According to an article published in the Journal of the American Water Resources Association, headwater streams (the initial streams in a watershed that merge to form larger streams and rivers) account for more than half of the total stream length in our country (Alexander et al., 2017). Most of these streams would not qualify as “navigable waters”, but they are the threads from which America’s traditional navigable waters are woven. How can we expect our large bodies of water like the Mississippi river to stay clean if the headwater streams forming the Mississippi are polluted or diverted?

In a statement about President Trump’s executive order, Senator John Barrasso framed this debate as a states’ rights issue, expressing his desire “to clarify the distinction between state and federal waters” (EPW GOP, 2017). The desire for local control of local water resources is completely understandable, but watersheds do not respect state boundaries—or any political boundary for that matter. For example, water in Wyoming’s headwater streams enter the Missouri river basin and flows through seven other states before reaching the Mississippi river and flowing by six additional states. The water in one state’s non-navigable waters does not only affect the citizens of that state; it affects everyone downstream as well. A study published in the journal BioScience looked at how the Mississippi river basin changed over 200 years. It showed that land use practices upstream have a cumulative effect on water quality throughout the watershed (Turner & Rabalais, 2003). A 2001 study in the Journal of Environmental Quality found that the main sources of nitrogen pollution entering the Gulf of Mexico are states far upstream in the Mississippi river basin like Minnesota, Iowa, Illinois, Indiana, and Ohio (Goolsby et al., 2001). These widespread impacts are why non-navigable waters should be regulated at the national level, not just the state or local level.

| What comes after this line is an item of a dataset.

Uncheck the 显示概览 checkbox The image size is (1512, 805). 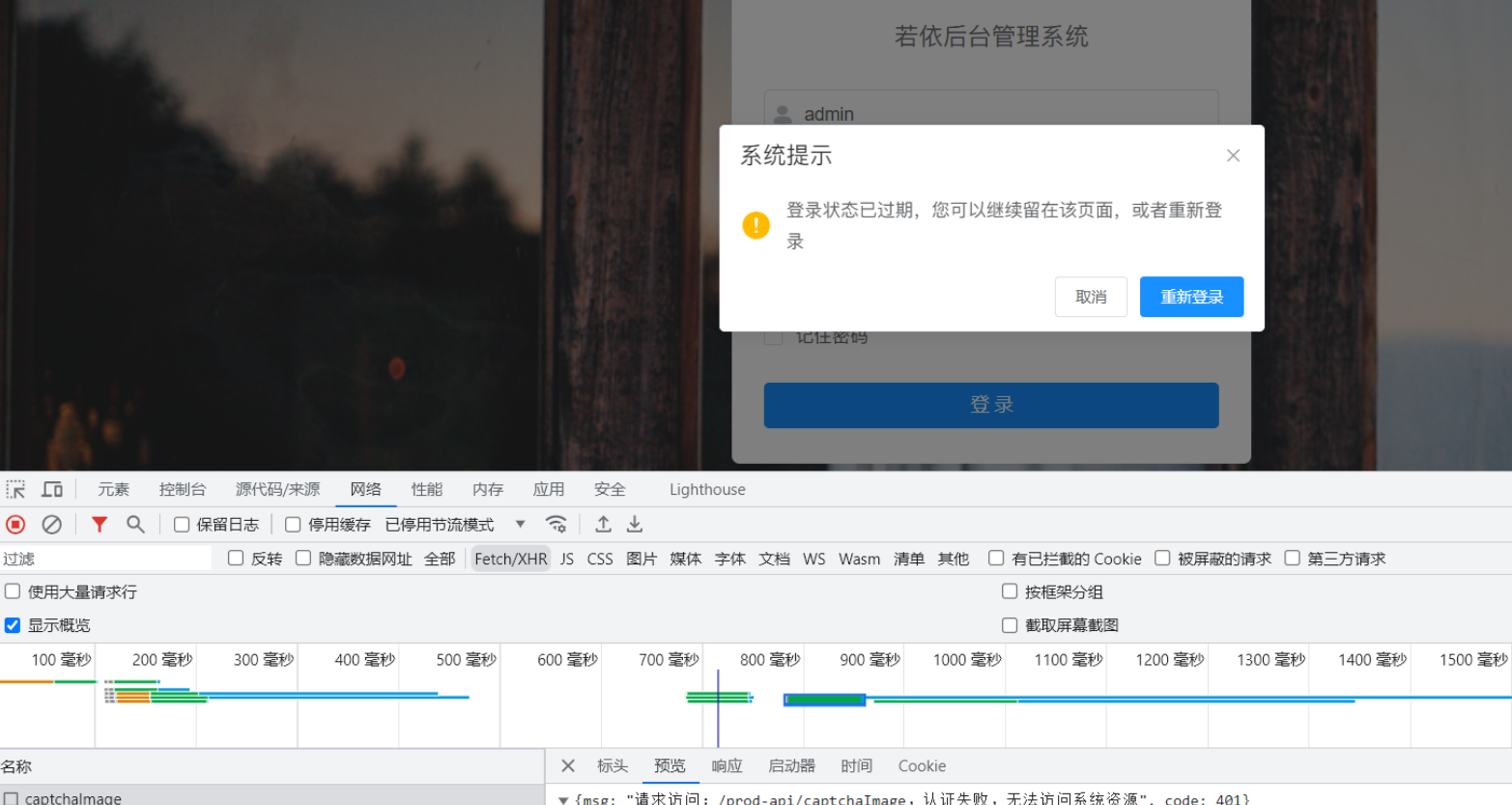click(x=13, y=625)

That said, there is no doubt EPA has reached too far into the lives ordinary Americans at times, as in the case of Andy Johnson. Absurdities like his case were not intended by those who created the CWR. The text of the rule itself says “this rule does not add any additional permitting requirements on agriculture” (Clean Water Rule, 2015). Its stated intention is simply to “restore and maintain the chemical, physical, or biological integrity of traditional navigable waters, interstate waters, and the territorial seas” by expanding regulation to those waters feeding traditional waters of the US. In its specifics, the rule likely did overreach, as bipartisan criticism shows. The official summary of President Trump’s energy plan calls Obama’s CWR “harmful and unnecessary” while simultaneously claiming that “protecting clean air and clean water…will remain a high priority”(The White House, 2017). Maintaining the quality of our nation’s waters is an admirable goal, which is why the Clean Water Rule should be modified and improved, instead of being destroyed, as President Trump suggested.